At the same time, this geo-economic centrality made it easier for quite a few Indian peasants from Azángaro, Lampa, Paucarcolla, and Chucuito provinces to enter the trade and transport business on a small scale. They could supplement their subsistence economy not just by selling their own livestock products and artisanal goods but also by hiring out their services as muleteers with their own llamas or mules or even by purchasing goods for later resale. This type of Indian trader was a frequent figure on the roads of the eighteenth-century altiplano.[30]

By the mid-eighteenth century, then, Azángaro and the neighboring provinces occupied a relatively favorable position in the complex colonial economy of the southern Andes. True, the region's own mining production had declined since the late seventeenth century, yet the population of neighboring urban centers had increased, and mining in Upper Peru had recovered. As prices for textiles declined since the early eighteenth century because of growing European imports, the competing obraje complex of Quito ceded market shares in Upper Peru to the Cuzco obrajes, which profited from lower transport costs. Textile production briefly flourished there during the first three quarters of the eighteenth century, and demand for altiplano wools grew as a consequence.[31] These, then, were the factors that fostered demand for altiplano's livestock goods in long-distance trade until the 1770s.

Beyond the trade circuits articulated through the mining economy, there existed other, less cyclical bases for marketing livestock products and artisanal goods from the northern altiplano. Both the interchange of commodities with neighboring ecologically distinct regions, especially the Cuzco valley system and Arequipa and its agricultural hinterland, and the local market, which was based on recurring scarcities in relatively undif-


40

ferentiated peasant households, would be affected only indirectly by the ups and downs of the silver-mining circuits.

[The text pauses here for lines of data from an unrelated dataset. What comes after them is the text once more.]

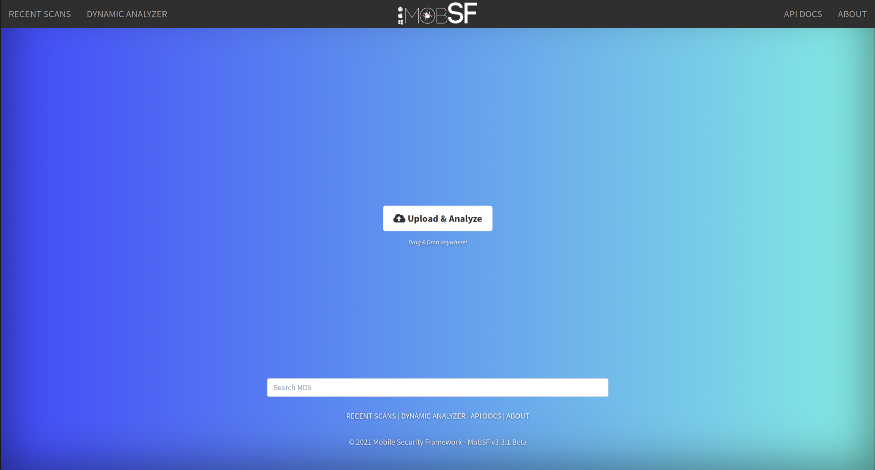
Task: Click the Drag & Drop anywhere text
Action: pos(437,242)
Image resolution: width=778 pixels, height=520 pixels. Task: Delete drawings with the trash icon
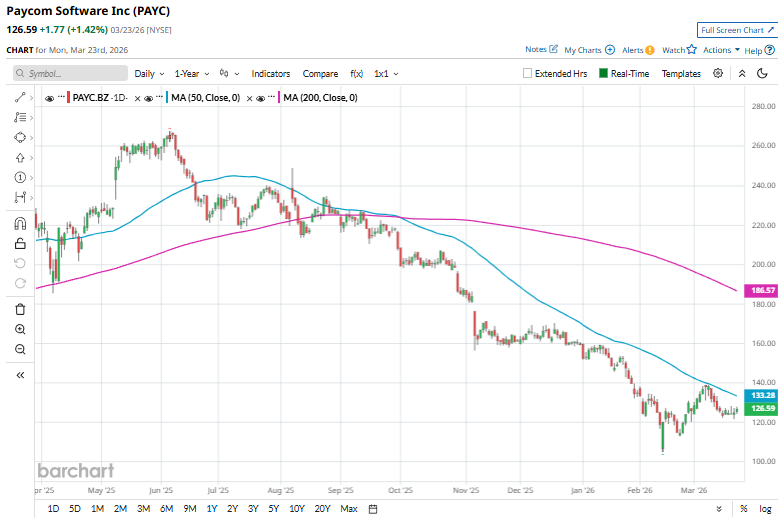[20, 309]
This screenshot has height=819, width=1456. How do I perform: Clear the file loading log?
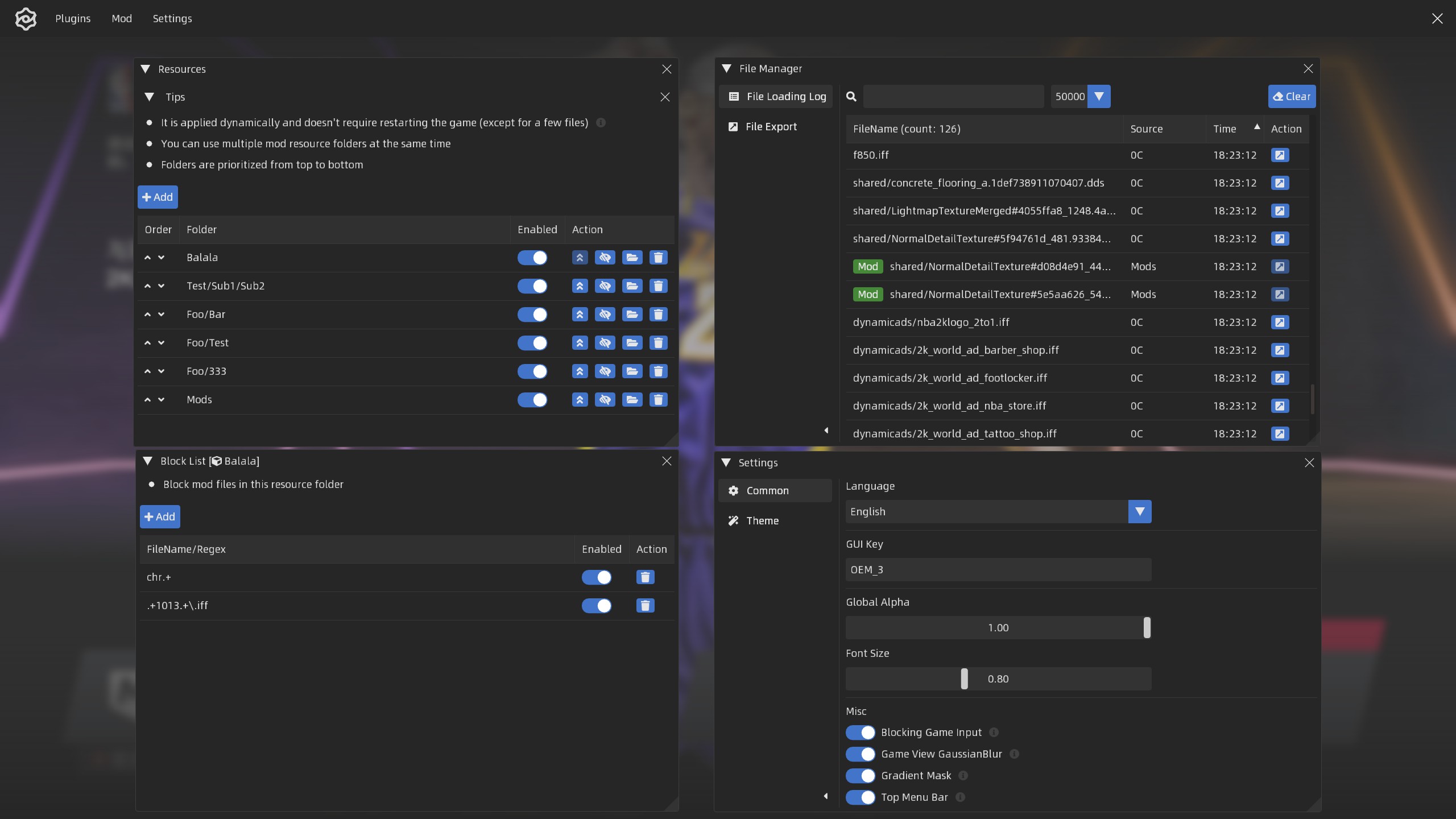(x=1291, y=97)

Most of the trade in the altiplano relied on the products, labor, and resources of the Indian peasantry. Only the extraction of surplus from the peasants' economy, in the spheres of both production and circulation, allowed merchants and muleteers to trade throughout the Andean space with its extremely difficult transport conditions and still take in a good profit. But the scant pay that Indian peasants received for their labor, wool, or hides and the requisitioning of their pack animals free of charge reinforced their "economy of scarcity," the attempt to provide most of a family's subsistence needs through household production. The potential of the internal market was thus limited by the essential features of Peru's colonial economy. By the mid-eighteenth century prosperous trade for the northern altiplano's elite depended not only on the fortunes of the mining economy and the competitiveness of southern Peru's obrajes but also on political stability in the broadest sense.